Orangepath Synthesis Engines

The Orangepath project supports various internal synthesis engines. The aim is to include SSMG but some more simple engines are also provided. The other engines include the FSM generator, the PSL compiler and the restructurer.

Because all input is converted to the HPR machine and all output is from that internal form it is sensible to use the HPR library for translation purposes without doing any actual synthesis.

A synthesis engine rewrites one HPR machine as another.


A* Live Path Interface Synthesiser

The H2 front end tool allows access to the live path interface synthesiser.

The A* version is described on this web page. http://www.cl.cam.ac.uk/ djg11/wwwhpr/gpibpage.html

The follow-on to this work is being undertaken by MJ Nam.


Transactor Synthesiser

The transactor synthesiser is described on this link

http://www.cl.cam.ac.uk/research/srg/han/hprls/orangepath/transactors


Asynchronous Logic Synthesiser

The H1 tool implements an asynchronous logic synthesiser described on this link.

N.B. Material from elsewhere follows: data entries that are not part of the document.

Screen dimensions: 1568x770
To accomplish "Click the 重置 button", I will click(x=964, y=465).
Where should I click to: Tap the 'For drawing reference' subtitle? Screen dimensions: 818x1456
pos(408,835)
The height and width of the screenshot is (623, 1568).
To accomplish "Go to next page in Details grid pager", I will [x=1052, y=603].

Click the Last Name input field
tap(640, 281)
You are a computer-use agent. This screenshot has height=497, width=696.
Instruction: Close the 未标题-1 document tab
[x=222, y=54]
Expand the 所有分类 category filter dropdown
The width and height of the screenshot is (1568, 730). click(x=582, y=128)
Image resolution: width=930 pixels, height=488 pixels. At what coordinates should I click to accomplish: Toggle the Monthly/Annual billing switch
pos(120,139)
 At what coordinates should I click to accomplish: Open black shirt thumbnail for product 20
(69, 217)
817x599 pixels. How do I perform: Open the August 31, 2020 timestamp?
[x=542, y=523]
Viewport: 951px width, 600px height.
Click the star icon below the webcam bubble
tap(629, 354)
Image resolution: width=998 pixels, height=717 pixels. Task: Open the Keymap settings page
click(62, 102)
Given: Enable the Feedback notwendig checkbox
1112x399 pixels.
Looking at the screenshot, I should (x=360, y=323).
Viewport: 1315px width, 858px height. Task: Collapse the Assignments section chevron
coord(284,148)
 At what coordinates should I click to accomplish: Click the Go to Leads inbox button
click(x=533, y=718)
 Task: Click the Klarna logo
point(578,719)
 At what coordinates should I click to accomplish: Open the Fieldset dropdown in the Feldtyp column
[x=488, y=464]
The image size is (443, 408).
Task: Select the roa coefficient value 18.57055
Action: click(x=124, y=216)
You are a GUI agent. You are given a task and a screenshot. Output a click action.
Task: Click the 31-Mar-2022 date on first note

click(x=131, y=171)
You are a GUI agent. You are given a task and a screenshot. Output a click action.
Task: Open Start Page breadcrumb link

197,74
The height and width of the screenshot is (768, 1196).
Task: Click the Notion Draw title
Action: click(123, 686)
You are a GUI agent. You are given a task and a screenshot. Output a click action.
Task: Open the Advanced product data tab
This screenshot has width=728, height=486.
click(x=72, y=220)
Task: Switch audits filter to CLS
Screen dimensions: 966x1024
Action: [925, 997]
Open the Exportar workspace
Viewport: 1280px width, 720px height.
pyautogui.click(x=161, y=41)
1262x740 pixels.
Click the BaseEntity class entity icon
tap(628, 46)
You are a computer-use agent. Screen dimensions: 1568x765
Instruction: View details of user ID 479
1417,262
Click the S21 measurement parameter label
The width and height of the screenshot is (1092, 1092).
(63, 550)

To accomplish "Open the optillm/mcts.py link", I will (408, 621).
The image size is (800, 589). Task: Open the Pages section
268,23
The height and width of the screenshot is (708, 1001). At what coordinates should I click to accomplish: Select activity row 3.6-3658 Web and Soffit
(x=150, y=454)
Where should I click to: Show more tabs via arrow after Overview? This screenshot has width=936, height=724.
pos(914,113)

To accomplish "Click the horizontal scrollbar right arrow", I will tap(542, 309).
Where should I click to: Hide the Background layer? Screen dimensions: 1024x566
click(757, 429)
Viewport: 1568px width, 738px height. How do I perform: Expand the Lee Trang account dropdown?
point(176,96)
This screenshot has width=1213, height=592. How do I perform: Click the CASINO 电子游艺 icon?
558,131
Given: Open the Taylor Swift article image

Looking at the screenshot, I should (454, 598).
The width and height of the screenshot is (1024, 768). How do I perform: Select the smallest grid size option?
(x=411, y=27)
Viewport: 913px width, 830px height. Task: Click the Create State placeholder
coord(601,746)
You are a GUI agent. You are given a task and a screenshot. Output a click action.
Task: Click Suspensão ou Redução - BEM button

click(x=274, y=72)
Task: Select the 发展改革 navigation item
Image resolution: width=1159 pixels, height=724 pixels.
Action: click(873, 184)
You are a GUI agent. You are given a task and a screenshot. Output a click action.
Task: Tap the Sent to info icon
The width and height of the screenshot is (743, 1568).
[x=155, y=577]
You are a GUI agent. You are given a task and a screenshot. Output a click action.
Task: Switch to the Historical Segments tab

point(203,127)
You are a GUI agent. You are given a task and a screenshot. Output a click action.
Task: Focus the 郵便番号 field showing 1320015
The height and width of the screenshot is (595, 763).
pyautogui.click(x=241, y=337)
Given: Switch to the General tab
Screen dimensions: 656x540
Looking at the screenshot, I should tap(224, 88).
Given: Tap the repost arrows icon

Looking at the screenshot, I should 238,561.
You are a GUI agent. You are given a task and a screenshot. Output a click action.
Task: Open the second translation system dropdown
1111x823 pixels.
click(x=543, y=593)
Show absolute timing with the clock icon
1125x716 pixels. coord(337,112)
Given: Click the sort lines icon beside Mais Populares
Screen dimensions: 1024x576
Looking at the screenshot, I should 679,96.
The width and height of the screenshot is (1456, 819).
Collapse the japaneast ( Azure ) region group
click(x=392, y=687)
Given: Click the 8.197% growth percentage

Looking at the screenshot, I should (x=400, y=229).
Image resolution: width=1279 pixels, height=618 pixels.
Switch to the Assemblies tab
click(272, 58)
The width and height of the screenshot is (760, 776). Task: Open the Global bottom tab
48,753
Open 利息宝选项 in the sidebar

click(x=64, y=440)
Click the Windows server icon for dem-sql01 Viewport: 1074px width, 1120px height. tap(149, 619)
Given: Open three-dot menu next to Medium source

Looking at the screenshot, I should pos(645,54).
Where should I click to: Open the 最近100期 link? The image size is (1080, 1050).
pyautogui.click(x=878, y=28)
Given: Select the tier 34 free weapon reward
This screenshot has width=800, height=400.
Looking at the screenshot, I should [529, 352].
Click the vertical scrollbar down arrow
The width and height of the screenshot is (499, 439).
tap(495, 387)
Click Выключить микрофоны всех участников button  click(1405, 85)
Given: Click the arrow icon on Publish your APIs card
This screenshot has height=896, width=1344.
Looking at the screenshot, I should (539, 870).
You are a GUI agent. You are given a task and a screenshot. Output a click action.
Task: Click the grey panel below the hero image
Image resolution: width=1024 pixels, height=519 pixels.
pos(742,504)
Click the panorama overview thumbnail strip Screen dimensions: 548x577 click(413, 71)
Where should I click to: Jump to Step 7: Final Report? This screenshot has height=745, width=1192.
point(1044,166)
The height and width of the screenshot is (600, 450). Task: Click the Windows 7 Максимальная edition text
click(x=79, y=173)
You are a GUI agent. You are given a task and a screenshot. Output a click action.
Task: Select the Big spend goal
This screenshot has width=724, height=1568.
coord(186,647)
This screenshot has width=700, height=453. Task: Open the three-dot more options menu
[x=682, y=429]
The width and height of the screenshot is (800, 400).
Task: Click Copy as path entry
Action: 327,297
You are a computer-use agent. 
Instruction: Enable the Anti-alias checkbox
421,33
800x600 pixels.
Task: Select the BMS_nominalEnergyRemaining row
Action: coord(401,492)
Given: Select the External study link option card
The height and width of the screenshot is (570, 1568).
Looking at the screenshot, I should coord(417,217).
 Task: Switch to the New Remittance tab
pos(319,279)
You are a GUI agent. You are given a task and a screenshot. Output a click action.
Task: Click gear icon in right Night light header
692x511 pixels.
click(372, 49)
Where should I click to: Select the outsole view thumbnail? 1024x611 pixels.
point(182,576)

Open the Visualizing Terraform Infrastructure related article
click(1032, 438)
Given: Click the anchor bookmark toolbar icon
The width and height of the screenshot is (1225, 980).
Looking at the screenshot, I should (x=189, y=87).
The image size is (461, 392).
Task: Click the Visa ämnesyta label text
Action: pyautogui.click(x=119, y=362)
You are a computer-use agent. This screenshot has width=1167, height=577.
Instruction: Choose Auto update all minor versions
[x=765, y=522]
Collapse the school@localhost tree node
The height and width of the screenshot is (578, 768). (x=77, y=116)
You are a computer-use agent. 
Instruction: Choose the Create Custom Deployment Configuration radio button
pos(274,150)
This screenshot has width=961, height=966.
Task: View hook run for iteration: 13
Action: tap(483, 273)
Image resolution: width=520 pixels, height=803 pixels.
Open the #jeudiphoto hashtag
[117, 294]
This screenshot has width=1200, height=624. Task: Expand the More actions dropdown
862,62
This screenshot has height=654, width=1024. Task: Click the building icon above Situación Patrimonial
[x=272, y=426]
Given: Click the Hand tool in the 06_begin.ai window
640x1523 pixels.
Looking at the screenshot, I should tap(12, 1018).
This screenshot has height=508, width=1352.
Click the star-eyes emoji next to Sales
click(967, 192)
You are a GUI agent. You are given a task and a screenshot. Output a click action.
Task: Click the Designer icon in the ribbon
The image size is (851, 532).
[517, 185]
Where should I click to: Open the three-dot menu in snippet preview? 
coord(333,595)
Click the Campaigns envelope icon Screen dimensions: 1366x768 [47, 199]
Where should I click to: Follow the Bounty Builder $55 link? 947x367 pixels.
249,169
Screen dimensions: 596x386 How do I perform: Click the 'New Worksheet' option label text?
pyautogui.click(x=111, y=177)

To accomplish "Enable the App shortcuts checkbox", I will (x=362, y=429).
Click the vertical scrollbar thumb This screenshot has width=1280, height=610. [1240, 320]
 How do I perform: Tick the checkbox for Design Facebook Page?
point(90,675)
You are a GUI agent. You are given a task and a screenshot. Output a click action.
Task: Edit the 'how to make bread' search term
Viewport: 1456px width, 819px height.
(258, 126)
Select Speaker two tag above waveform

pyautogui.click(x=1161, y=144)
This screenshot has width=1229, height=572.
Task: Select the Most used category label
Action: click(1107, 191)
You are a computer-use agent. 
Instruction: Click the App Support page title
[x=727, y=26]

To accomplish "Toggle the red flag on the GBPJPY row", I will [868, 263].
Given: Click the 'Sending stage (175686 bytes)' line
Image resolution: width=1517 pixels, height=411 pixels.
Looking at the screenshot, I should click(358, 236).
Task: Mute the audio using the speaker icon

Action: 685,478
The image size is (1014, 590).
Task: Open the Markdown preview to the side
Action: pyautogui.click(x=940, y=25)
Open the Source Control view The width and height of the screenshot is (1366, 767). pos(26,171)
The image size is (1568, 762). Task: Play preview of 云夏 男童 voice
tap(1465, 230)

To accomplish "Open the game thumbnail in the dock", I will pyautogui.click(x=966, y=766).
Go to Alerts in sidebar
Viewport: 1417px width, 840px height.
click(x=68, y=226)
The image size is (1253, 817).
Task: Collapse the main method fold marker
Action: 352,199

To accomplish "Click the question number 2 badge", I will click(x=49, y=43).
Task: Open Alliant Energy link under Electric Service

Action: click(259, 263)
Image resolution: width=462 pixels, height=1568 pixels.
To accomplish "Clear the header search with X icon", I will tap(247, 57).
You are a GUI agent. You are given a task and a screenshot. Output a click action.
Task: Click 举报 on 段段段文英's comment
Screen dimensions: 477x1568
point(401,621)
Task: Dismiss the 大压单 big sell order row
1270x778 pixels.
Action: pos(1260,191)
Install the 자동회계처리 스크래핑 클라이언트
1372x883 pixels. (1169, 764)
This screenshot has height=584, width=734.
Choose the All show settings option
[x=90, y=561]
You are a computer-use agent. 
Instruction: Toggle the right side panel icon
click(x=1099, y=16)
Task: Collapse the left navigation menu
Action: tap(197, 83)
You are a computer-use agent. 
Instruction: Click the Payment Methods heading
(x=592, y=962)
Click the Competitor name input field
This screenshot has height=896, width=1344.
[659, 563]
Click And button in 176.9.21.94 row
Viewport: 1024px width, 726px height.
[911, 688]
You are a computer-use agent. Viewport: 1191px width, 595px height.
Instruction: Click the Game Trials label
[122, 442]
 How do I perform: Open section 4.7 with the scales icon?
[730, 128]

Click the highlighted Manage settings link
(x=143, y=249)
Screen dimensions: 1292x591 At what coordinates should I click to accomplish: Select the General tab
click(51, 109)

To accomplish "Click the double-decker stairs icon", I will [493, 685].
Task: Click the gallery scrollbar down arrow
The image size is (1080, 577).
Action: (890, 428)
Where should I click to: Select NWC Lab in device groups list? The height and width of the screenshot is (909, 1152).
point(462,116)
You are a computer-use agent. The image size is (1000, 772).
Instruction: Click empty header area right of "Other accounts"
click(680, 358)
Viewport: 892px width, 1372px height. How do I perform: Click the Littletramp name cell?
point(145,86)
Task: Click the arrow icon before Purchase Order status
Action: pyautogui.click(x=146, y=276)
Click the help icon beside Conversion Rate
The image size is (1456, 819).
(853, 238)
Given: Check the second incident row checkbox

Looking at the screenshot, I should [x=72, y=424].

http://www.cl.cam.ac.uk/ djg11/wwwhpr/dsasynch.html


SAT-based Logic Synthesiser

The H1 tool implements a SAT-based logic synthesiser described on this link.

http://www.cl.cam.ac.uk/ djg11/wwwhpr/dslogic.html

(This synthesiser is currently not part of the main HPR revision control branch.)


Synchronous FSM Synthesiser

The HPR tool contains a synthesiser/generator for synchronous FSMs that converts a program in the HPR imperative language in to a finite state machine. The language contains assignments, conditional gotos, fork/join and leaf calls to HPR library functions.

The input and output to the FSM generation process are HPR machines. The output machine uses the so-called XRTL style that is readily converted to Verilog RTL by a subsequent stage.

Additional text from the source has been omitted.